Jesús vino a modelar al Padre, hablar del Padre y establecer el Reino de Dios. Ese Reino no consiste solo en palabras, sino en el poder demostrado por Jesús al sanar y echar fuera demonios. Él comisiona y nos entrega una unción por el Espíritu para mostrar al Padre y llevar a las personas a la reconciliación. La unción es un regalo inmerecido, dado para demostrar el Reino.

Jesús dijo: “Es necesario que yo me vaya” para que venga el Consolador. En Hechos 2, el entendimiento espiritual de los discípulos fue abierto. Con esa unción venimos con expectativa a recibir la Palabra y ser canales de bendición, porque lo que Cristo hizo en nosotros—sanar y liberar—ahora lo usamos para que otros sean libres y sanos.

Después de la afirmación viene la prueba: tras el bautismo y la voz del Padre, Jesús fue llevado al desierto. Cada palabra y bendición será probada. El enemigo busca robar la semilla, tocar la identidad de hijo y la consagración; por eso cuidamos la salvación, la unción y la Palabra, enfrentando los problemas de manera diferente y recordando que somos “más que vencedores” en Cristo.

Jesús volvió en el poder del Espíritu y leyó: “El Espíritu del Señor está sobre mí” para anunciar buenas nuevas, sanar, libertar y restaurar. Esa palabra es para nosotros: la unción pudre el yugo (Isaías 10:27). Somos extensión de Dios para romper cadenas y manifestar su gloria. Esta generación fue llamada a demostrar el Reino aquí y ahora, con sanidad, liberación y restauración. No es un reino solo de palabra, sino de poder.

Después del bautismo, el Padre valida que Jesús es su Hijo. Luego el Espíritu lo lleva al desierto, donde es probado por el diablo, tentando su identidad de hijo.

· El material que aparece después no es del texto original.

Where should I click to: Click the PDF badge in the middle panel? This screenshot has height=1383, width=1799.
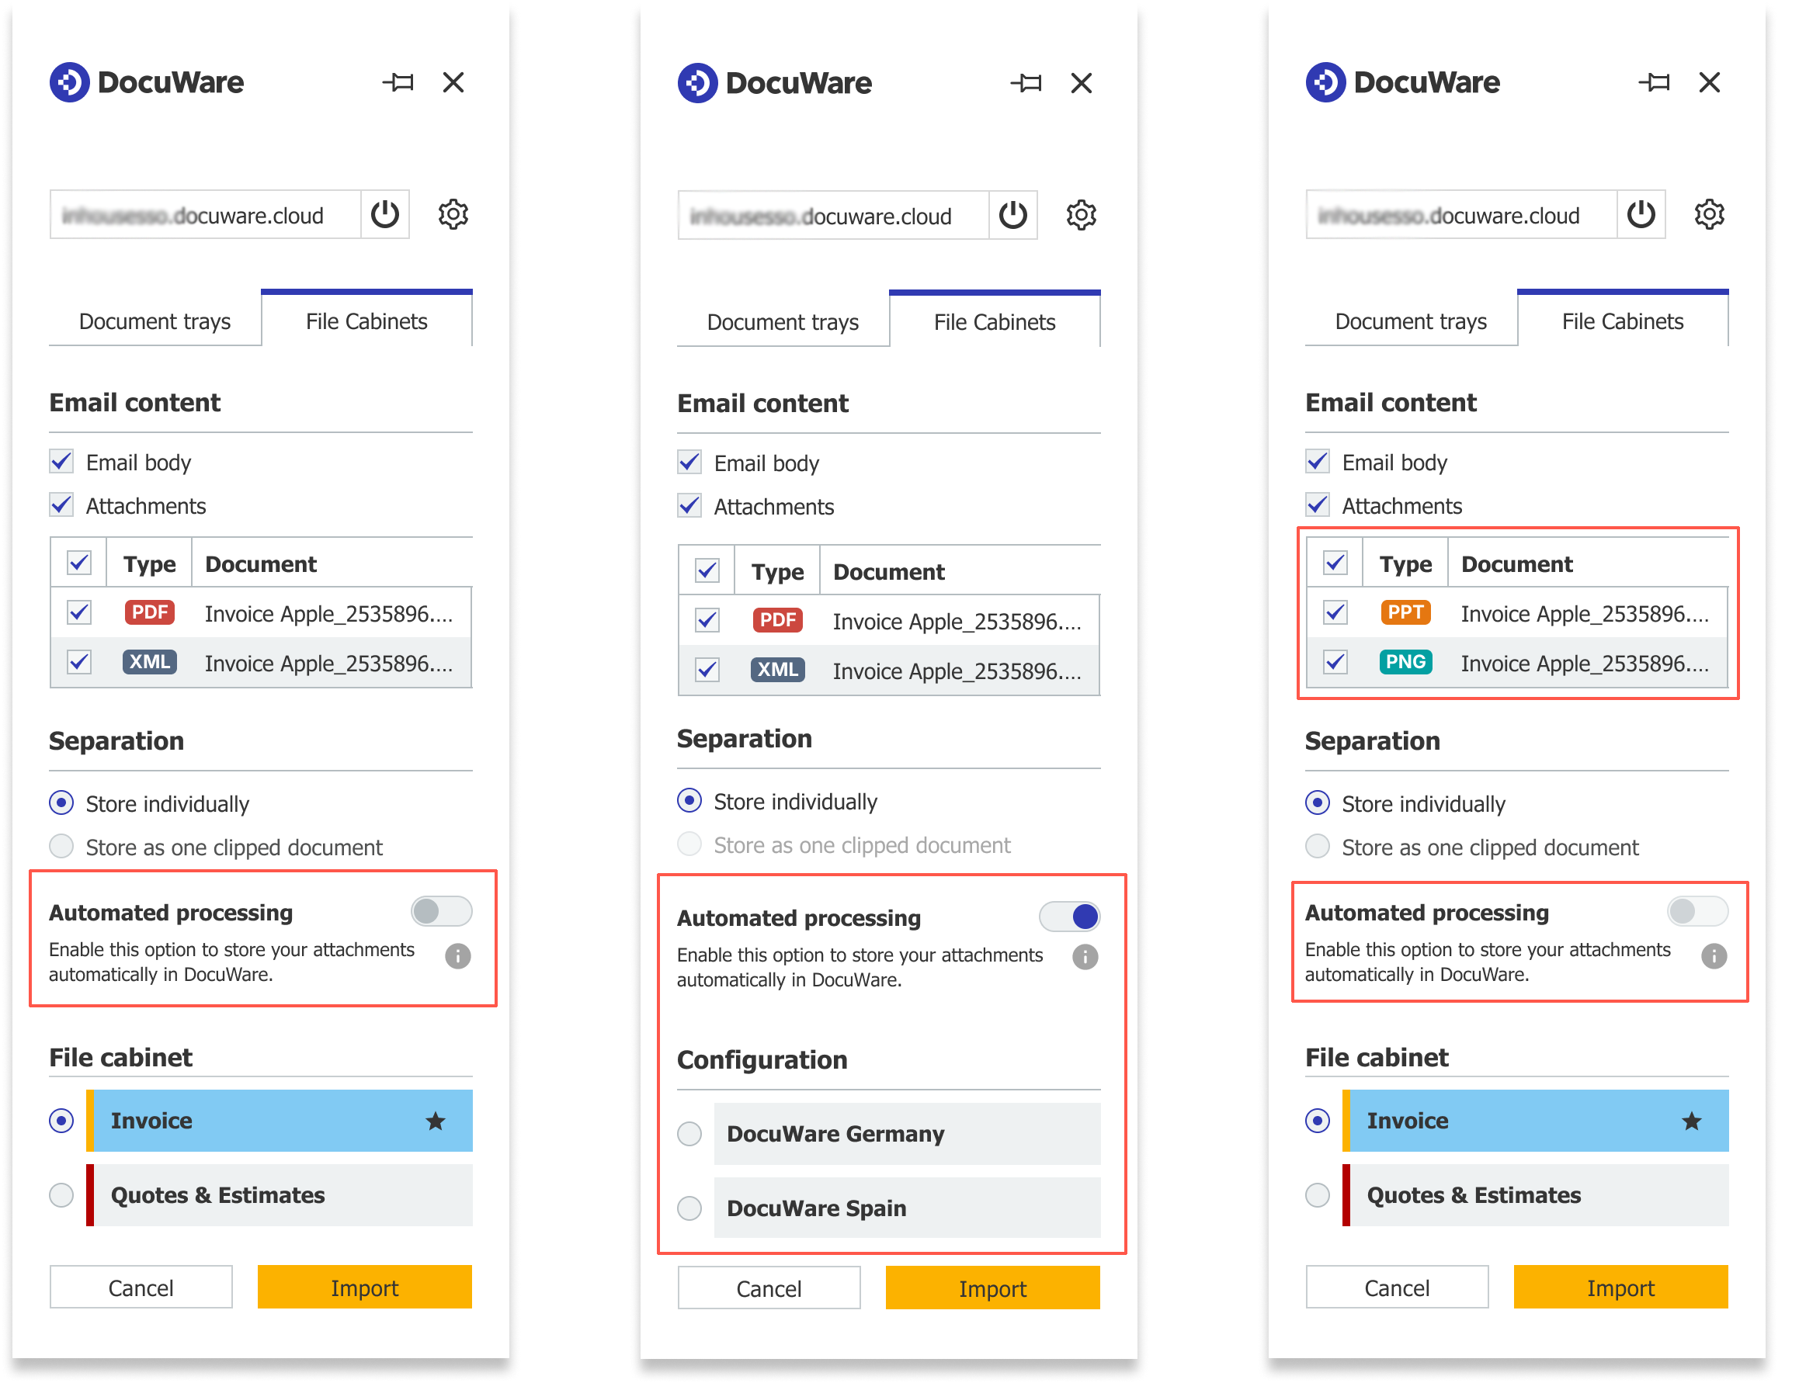click(x=777, y=620)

Sin embargo, el Reino que Jesús muestra no es de palabra sino de poder. Cuando en la sinagoga lee Lucas 4:18–19, marca la pauta de nuestra asignación: sanar a los quebrantados de corazón, dar vista a los ciegos y libertar a los oprimidos.

Esa unción fue delegada a la iglesia para proclamar sanación, liberación y restauración a los pobres espirituales y materiales. No es para guardar—no seas un “vampiro espiritual”—sino para usar, imponer manos, orar y llevar a la gente a Jesús. La validación implica autoridad delegada, porque lo recibido se demuestra, no solo se habla.

Los “quebrantados de corazón” son aquellos despedazados o estropeados; descritos como almas fragmentadas en voluntad, intelecto y emociones. Distinguimos la influencia demoníaca, que es rompible en Cristo, de la posesión, que ocurre en quienes no han entregado su vida a Jesús. Para eso está la unción, que pudre el yugo y rompe pactos con las tinieblas; frente a influencias, “los demonios no se aconsejan, sino que se echan fuera”.

Existen obstáculos en el alma, como el rechazo, la culpa, la vergüenza y la falta de perdón. Para encontrar sanidad, la consejería y guía son preventivas. Como salida de la cautividad, se lee Salmo 126:1–3, donde “la boca se llena de risa y la lengua de alabanza”. Pero aun cuando haya problemas, quien aplica esta enseñanza en el Reino de Dios vive con alegría.